*** Opening Exercise materials ***

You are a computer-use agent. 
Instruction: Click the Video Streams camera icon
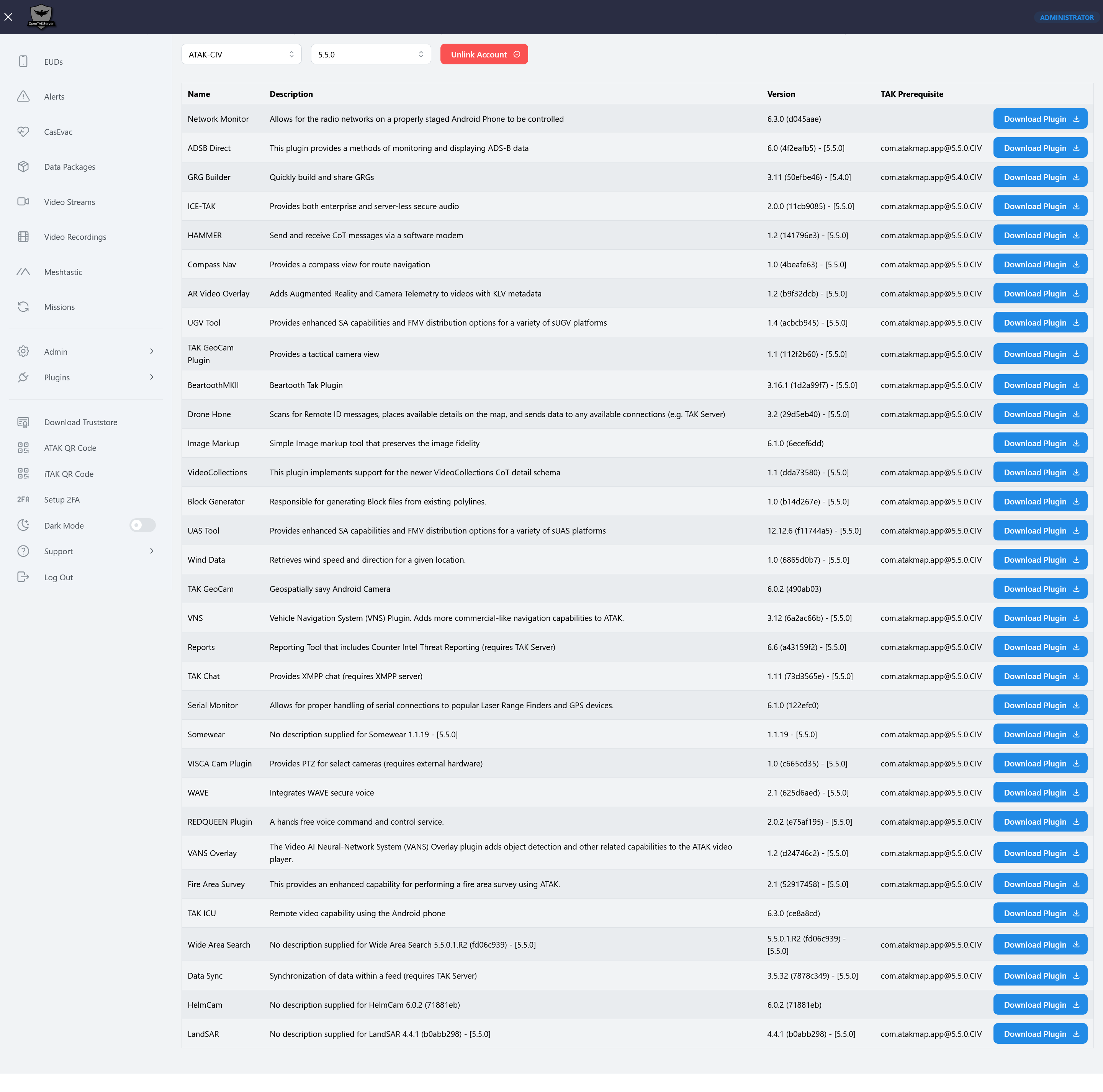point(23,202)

*** Closing Exercise materials ***
*** Opening Exercise materials ***

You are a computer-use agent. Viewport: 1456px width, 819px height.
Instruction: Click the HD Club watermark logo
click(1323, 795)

*** Closing Exercise materials ***
*** Opening Exercise materials ***

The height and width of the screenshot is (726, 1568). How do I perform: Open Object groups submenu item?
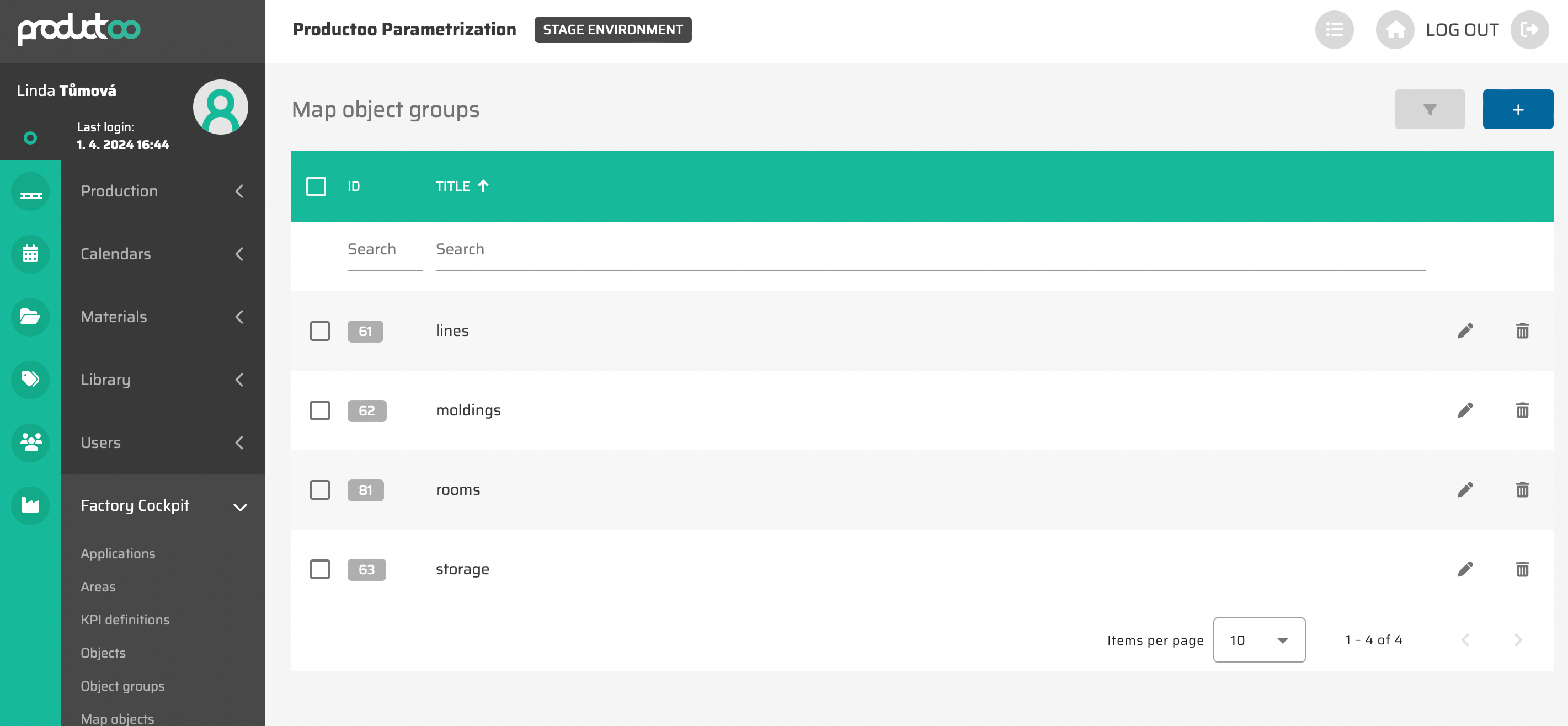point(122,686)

*** Closing Exercise materials ***

◆ **Instructions for the task**
Gather, from the listing above, every line carrying the word "computer".

◆ **Output for this task**
You are a computer-use agent. 
You are a computer-use agent. Viewport: 1456px width, 819px height.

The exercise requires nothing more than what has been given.